Compound agentic systems involve multiple agents working together to solve complex problems. These systems can handle tasks that require diverse skills and knowledge domains and route requests to different tools. Here's an example of using a SQL agent as a base agent, but providing both a Genie tool and a RAG retriever (see my previous post or this demo).

from langchain.tools.retriever import create_retriever_tool
from src.compound import compound_prompt_template

retriever_tool = create_retriever_tool(
    retriever=vector_search_as_retriever,
    name="Documentation Search",
    description="Provides plant documentation and manuals"
)

agent = create_sql_agent(
    llm=model,
    db=db,
    prompt=compound_prompt_template,
    extra_tools=[retriever_tool, genie_tool],
    output_parser=StrOutputParser()
)

agent.invoke("How do I repair this piece of machinery?")        

I'm not going to pretend that real deployments will be this easy, but I hope you can see the scaffolding forming. LangGraph, Databricks, and other frameworks promise to keep pushing this space forward, so keep your seatbelt on.

Key Challenges in Bringing Agentic Systems to Production

The worst thing about potential is that it provides limited value until it is actually realized. Agentic systems have enormous potential, but there are still numerous hurdles to overcome before we see them widely adopted across companies.

1. Scalability: As the complexity of tasks increases, ensuring that agentic systems can scale efficiently becomes crucial. Performing multiple tool calls adds significant latency, so be cautious and monitor closely.
2. Reliability: Guaranteeing consistent behaviour across various scenarios and inputs is challenging, especially for autonomous systems. A single poor response to a C-level executive can sideline a project, so don't underestimate the time required for development and evaluation.
3. Complexity: LLMs are non-deterministic and complex on their own, and this complexity is compounded when we start layering them on top of each other with different tools.
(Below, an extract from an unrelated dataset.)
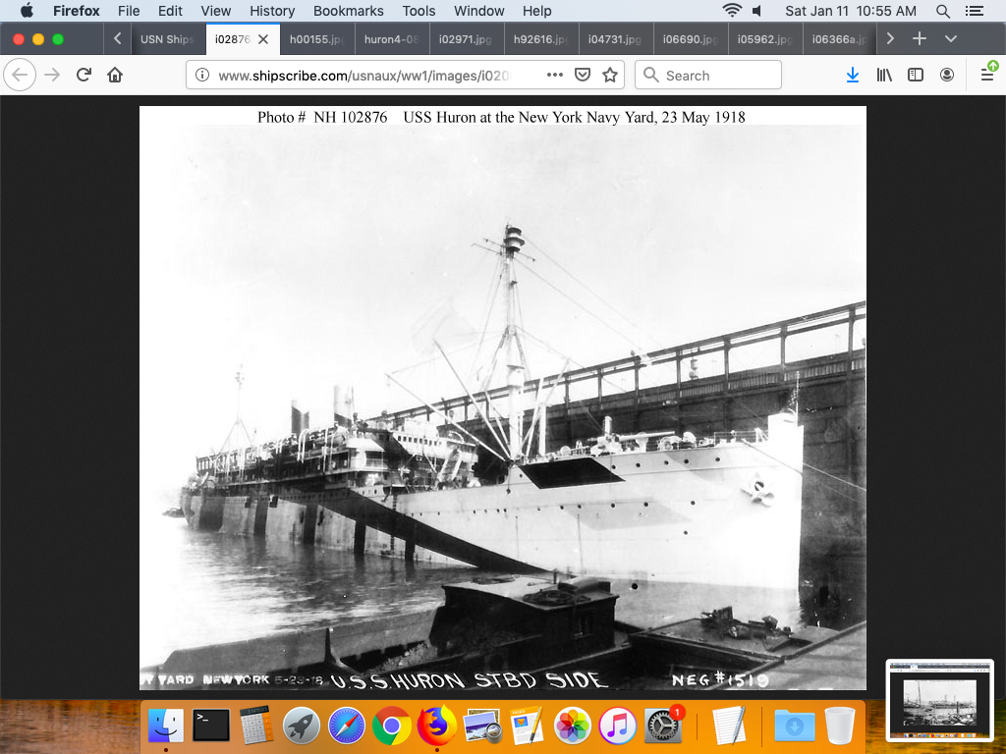Viewport: 1006px width, 754px height.
Task: Open the Library bookmarks and history icon
Action: click(x=884, y=76)
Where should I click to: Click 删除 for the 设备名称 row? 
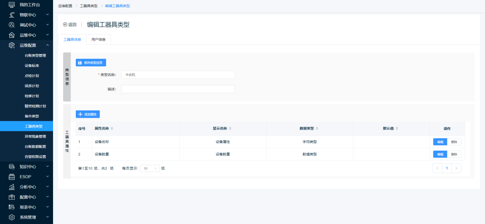tap(454, 142)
I strongly advocate for both inference monitoring and detailed trace debugging, whether using MLFlow or LangSmith.

In Closing

Agentic AI systems should excite even the most pessimistic among us. They can extend Large Language Models (LLMs) or help mitigate their weaknesses. These systems represent the threshold of LLMs as software and offer unprecedented levels of autonomy and problem-solving capabilities.
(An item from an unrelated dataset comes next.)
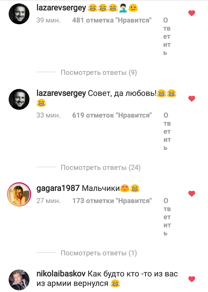Open lazarevsergey's avatar on the first comment

pyautogui.click(x=19, y=14)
Frameworks like LangChain and Databricks are at the forefront of this revolution, providing impressive tooling for accelerated innovation. Agentic AI systems offer tremendous potential to improve the world, but they need to be carefully engineered and deeply considered.

Much like the steam engine, the internet, or Crocs, agentic AI is here to stay. I encourage you to dive in and deploy a couple of agents for testing and feedback gathering. While I may be an excitable person, the potential of these systems is undeniably promising.